==== MATERIAL ====

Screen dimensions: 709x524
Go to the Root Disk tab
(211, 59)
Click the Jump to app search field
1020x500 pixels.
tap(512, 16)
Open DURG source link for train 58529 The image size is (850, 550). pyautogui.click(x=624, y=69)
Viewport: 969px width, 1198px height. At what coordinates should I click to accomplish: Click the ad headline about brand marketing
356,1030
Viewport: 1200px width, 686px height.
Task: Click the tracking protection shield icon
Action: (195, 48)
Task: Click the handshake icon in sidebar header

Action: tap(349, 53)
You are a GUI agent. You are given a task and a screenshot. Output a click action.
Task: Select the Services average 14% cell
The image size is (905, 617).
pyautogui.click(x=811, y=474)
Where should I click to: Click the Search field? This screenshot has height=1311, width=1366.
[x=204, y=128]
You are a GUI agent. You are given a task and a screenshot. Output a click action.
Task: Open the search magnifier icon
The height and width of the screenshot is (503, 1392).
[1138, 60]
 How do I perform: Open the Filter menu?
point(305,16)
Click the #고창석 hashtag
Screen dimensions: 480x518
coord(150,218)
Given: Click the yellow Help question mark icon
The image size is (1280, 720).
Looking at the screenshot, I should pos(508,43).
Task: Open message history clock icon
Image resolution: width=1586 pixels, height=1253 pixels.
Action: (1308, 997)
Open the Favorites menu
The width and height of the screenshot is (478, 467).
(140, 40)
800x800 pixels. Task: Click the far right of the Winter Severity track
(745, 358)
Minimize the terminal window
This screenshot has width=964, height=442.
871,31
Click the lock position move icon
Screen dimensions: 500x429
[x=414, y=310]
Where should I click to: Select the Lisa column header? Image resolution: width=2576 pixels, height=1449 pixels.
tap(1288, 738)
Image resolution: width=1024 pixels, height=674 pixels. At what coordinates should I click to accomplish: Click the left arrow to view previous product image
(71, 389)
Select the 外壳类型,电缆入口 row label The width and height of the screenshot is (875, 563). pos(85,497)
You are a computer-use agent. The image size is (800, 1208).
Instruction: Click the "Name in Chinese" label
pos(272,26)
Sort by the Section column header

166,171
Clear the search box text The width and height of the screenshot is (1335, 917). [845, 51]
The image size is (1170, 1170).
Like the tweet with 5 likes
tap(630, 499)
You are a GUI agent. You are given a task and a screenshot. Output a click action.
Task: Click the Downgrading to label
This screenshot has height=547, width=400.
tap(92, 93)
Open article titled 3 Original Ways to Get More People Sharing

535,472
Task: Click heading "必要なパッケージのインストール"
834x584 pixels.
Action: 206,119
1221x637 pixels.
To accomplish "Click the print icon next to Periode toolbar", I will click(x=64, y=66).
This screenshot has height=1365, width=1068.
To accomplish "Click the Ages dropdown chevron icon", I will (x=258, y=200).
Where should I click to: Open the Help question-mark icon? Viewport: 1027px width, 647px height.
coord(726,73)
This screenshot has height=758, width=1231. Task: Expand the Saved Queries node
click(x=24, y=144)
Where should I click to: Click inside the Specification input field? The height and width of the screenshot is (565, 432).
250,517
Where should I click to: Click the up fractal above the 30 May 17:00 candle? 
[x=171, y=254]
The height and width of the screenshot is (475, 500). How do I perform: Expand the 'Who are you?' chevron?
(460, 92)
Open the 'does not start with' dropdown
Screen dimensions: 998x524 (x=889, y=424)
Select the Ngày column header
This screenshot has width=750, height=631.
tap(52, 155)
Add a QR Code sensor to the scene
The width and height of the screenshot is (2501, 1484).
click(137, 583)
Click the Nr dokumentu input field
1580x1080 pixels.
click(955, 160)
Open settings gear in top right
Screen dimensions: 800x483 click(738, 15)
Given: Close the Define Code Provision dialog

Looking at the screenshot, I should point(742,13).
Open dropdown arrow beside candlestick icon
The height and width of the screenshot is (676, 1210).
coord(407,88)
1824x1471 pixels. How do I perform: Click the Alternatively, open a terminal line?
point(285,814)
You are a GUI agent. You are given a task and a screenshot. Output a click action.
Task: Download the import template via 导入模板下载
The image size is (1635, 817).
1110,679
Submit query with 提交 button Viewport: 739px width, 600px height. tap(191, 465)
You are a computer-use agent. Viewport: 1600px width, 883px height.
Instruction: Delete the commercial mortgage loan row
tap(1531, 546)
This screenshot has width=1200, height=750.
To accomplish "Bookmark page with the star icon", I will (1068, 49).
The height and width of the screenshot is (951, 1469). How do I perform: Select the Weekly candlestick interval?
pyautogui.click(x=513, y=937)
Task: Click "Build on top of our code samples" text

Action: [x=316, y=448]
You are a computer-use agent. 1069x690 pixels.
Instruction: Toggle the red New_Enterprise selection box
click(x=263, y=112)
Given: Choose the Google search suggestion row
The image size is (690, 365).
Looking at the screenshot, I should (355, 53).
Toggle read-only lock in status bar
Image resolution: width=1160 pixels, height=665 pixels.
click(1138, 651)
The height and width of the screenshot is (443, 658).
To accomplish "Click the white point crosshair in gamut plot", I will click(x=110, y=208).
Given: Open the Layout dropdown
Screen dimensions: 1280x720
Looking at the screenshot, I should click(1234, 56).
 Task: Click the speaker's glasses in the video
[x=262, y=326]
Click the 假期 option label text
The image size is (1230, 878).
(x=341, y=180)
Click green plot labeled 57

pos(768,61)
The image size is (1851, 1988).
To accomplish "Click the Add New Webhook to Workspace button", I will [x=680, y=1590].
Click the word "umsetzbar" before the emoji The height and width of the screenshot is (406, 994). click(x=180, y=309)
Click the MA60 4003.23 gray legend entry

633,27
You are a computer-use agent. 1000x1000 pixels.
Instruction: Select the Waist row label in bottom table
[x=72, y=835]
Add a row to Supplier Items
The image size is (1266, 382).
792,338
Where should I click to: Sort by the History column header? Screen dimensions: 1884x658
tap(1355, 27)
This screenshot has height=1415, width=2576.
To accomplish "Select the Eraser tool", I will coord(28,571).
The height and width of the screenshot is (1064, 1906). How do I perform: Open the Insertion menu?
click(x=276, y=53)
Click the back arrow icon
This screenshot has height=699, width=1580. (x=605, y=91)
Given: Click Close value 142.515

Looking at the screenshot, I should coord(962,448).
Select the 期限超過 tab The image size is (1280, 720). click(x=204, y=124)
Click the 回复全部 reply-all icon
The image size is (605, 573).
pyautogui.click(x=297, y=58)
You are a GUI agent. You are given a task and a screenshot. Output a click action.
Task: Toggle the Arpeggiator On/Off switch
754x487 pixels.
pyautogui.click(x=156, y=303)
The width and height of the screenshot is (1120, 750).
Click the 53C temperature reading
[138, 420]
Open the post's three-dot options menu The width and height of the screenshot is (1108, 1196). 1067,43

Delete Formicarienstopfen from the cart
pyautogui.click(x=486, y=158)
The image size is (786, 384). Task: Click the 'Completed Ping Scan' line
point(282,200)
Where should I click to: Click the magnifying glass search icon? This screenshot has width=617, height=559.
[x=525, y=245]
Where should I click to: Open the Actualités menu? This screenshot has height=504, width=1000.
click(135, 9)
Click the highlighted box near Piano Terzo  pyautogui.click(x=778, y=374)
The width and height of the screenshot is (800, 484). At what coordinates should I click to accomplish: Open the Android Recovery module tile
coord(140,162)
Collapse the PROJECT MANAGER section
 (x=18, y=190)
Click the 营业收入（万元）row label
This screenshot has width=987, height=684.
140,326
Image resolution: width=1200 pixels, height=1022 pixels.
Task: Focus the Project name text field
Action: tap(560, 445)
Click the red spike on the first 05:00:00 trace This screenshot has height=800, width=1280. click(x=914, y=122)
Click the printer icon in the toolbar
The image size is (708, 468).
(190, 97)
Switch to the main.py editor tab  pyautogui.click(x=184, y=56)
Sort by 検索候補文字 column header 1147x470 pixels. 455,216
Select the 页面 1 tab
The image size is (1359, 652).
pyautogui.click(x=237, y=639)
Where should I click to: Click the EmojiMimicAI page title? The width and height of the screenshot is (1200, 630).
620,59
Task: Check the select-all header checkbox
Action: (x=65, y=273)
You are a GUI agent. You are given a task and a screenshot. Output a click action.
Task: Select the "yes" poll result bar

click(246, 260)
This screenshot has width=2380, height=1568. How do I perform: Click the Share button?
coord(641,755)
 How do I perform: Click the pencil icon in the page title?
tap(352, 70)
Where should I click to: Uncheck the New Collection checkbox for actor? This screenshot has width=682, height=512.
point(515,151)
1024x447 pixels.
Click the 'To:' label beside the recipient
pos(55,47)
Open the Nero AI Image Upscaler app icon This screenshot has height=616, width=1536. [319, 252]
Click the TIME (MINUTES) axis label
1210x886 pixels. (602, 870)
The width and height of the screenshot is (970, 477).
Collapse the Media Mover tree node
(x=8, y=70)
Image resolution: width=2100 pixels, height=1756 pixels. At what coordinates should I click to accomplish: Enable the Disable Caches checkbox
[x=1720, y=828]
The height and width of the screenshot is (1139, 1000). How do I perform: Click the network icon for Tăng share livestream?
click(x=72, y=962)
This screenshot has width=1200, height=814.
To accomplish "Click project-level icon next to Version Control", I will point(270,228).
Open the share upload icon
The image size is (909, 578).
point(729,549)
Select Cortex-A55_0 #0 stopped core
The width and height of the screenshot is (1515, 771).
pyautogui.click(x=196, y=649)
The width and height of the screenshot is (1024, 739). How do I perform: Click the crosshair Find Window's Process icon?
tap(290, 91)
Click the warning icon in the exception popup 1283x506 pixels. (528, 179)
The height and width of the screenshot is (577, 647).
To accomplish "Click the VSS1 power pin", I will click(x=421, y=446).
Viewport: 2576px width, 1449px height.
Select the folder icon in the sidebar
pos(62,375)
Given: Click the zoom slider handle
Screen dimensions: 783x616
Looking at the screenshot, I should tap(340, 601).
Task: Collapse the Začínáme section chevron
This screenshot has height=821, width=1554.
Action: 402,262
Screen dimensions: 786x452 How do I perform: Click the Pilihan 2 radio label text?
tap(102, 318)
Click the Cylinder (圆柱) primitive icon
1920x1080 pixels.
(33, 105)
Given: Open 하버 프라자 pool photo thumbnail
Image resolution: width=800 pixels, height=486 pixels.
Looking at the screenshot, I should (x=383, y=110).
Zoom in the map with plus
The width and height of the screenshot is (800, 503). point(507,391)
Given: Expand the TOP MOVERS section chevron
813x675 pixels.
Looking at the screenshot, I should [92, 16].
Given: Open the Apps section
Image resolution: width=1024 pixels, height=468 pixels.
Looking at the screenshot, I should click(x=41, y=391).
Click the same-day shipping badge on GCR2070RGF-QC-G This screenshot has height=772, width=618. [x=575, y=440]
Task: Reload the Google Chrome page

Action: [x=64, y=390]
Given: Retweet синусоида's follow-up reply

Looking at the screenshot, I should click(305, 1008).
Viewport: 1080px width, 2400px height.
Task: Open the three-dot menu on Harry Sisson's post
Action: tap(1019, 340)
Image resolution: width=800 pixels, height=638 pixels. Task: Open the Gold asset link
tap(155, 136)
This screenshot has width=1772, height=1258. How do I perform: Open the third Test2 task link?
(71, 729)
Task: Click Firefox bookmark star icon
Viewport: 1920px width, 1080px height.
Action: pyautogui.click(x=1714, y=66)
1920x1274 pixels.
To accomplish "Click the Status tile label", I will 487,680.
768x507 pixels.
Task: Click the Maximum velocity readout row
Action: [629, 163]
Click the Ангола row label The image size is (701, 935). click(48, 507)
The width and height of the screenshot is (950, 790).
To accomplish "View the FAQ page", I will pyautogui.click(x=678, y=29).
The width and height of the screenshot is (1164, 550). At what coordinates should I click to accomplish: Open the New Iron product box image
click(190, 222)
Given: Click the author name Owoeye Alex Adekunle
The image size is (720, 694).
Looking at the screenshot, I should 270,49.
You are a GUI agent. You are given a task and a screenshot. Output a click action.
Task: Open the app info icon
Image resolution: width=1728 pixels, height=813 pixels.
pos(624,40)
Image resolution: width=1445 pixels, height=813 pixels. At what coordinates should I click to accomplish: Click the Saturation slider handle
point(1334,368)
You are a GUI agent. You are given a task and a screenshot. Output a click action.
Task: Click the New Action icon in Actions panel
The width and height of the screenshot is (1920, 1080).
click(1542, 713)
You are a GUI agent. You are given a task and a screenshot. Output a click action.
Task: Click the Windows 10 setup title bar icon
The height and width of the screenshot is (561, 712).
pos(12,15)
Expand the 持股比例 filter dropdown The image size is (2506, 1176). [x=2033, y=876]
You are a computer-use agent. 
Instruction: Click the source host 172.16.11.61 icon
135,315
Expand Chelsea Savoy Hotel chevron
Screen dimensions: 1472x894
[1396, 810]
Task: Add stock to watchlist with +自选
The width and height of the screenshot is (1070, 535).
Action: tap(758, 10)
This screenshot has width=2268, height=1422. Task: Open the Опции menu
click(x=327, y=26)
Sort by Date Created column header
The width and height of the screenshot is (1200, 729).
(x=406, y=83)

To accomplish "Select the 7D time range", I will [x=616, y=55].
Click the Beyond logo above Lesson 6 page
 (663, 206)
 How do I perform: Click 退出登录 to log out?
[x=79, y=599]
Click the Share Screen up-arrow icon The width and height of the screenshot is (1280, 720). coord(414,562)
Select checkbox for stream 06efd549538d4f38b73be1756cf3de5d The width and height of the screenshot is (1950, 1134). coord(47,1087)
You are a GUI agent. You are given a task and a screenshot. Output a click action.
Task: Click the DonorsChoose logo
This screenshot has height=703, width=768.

====

§ AIM OF THE TASK:
Render everything in the material above, from the line containing "The height and width of the screenshot is (951, 1469)." down to the line containing "click(1138, 651)", as a numbered list without blank lines. Include both of those lines.

§ CORRECT ANSWER:
1. The height and width of the screenshot is (951, 1469). How do I perform: Select the Weekly candlestick interval?
2. pyautogui.click(x=513, y=937)
3. Task: Click "Build on top of our code samples" text
4. Action: [x=316, y=448]
5. You are a computer-use agent. 1069x690 pixels.
6. Instruction: Toggle the red New_Enterprise selection box
7. click(x=263, y=112)
8. Given: Choose the Google search suggestion row
9. The image size is (690, 365).
10. Looking at the screenshot, I should (355, 53).
11. Toggle read-only lock in status bar
12. Image resolution: width=1160 pixels, height=665 pixels.
13. click(1138, 651)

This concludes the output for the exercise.